The record at offset 366 was in Available (enum 0) after the first delivery attempt. This is the record the consumer skipped from processing and simply released. However in the next screenshot, we see that delivery attempts have increased.

{
  "key": {
    "version": 1,
    "data": {
      "groupId": "my-share-group",
      "topicId": "9fagJTJNTaa-FwT6umvvCA",
      "partition": 0
    }
  },
  "value": {
    "version": 0,
    "data": {
      "snapshotEpoch": 1,
      "leaderEpoch": 0,
      "startOffset": 366,
      "stateBatches": [
        {
          "firstOffset": 366,
          "lastOffset": 366,
          "deliveryState": 0,
          "deliveryCount": 4
        }
      ]
    }
  }
}
{
  "key": {
    "version": 1,
    "data": {
      "groupId": "my-share-group",
      "topicId": "9fagJTJNTaa-FwT6umvvCA",
      "partition": 0
    }
  },
  "value": {
    "version": 0,
    "data": {
      "snapshotEpoch": 1,
      "leaderEpoch": 0,
      "startOffset": 366,
      "stateBatches": [
        {
          "firstOffset": 366,
          "lastOffset": 366,
          "deliveryState": 4,
          "deliveryCount": 5
        }
      ]
    }
  }
}

After 4 attempts of delivery, the record was still in Available (enum 0) state but after the 5th attempt, it went into Archived (enum 4) state, which is why it was not retried again.

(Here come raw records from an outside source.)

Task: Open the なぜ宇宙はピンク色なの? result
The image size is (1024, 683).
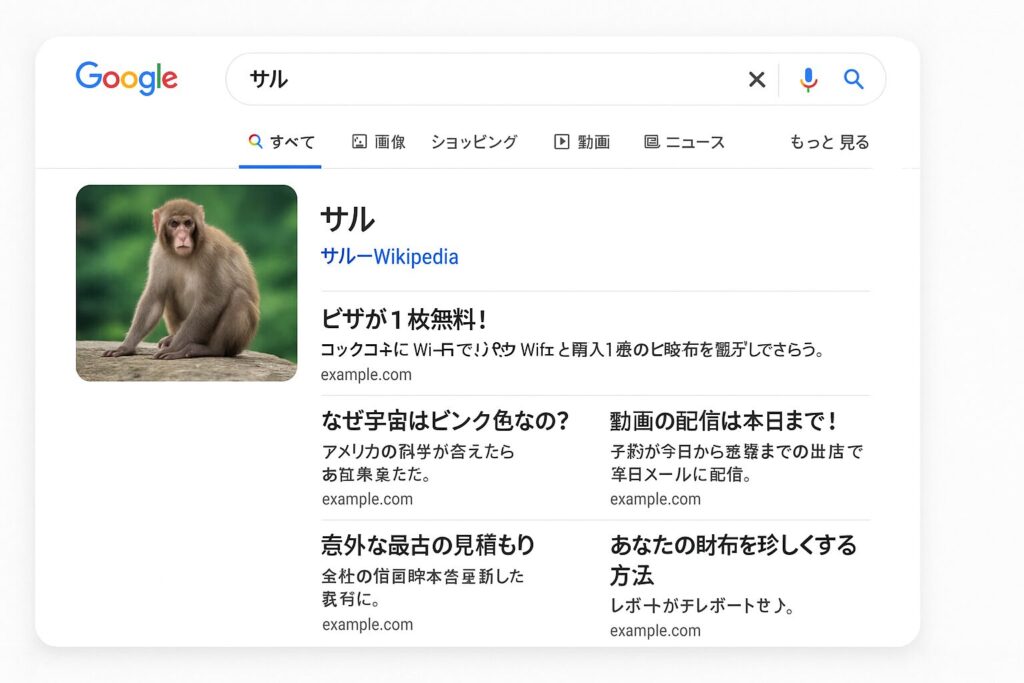Action: 445,421
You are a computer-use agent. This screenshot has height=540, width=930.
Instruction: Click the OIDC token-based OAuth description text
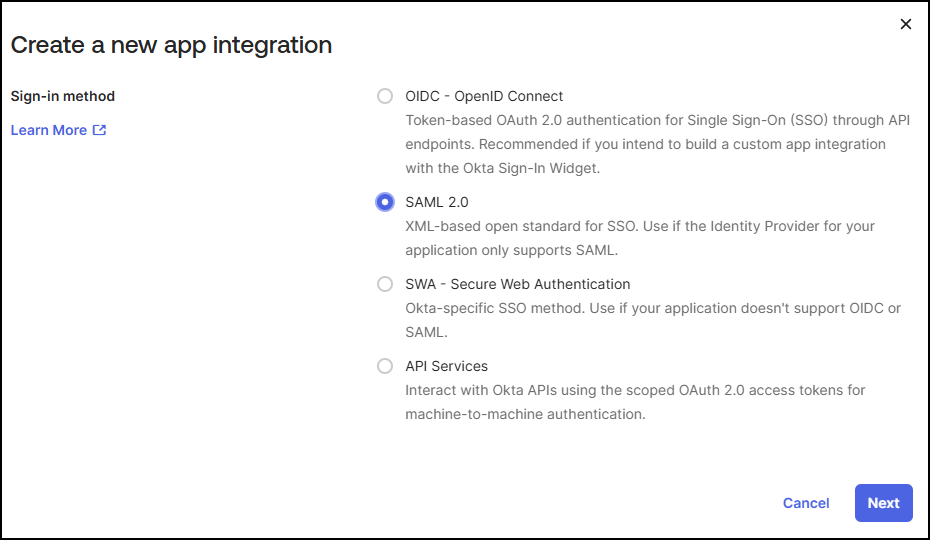point(657,120)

Broker and share configurations

Summary of the configurations mentioned in this blog:

Configuration Type Default Description
group.coordinator.rebalance.protocols Broker classic,consumer It should be set to “classic,consumer,share” to enable share group.
unstable.api.versions.enable Broker false It should be set to true, in order to use this feature until it is production ready .
group.share.record.lock.duration.ms Broker 30s The record acquisition lock duration in milliseconds for share groups.
group.share.partition.max.record.locks Broker 200 Share group record lock limit per share-partition.
group.share.delivery.count.limit Broker 5 The maximum number of delivery attempts for a record delivered to a share group.
group.share.session.timeout.ms Broker 45000 The timeout to detect client failures when using the share group protocol.
max.poll.interval.ms Consumer 300000 The maximum delay between invocations of poll() when using consumer group management.
share.acknowledgement.mode Consumer implicit Controls the acknowledgement mode for a share consumer. If set to implicit, must not use acknowledge(). Instead, delivery is acknowledged in the next poll call. If set to explicit, must use acknowledge() to acknowledge delivery of records.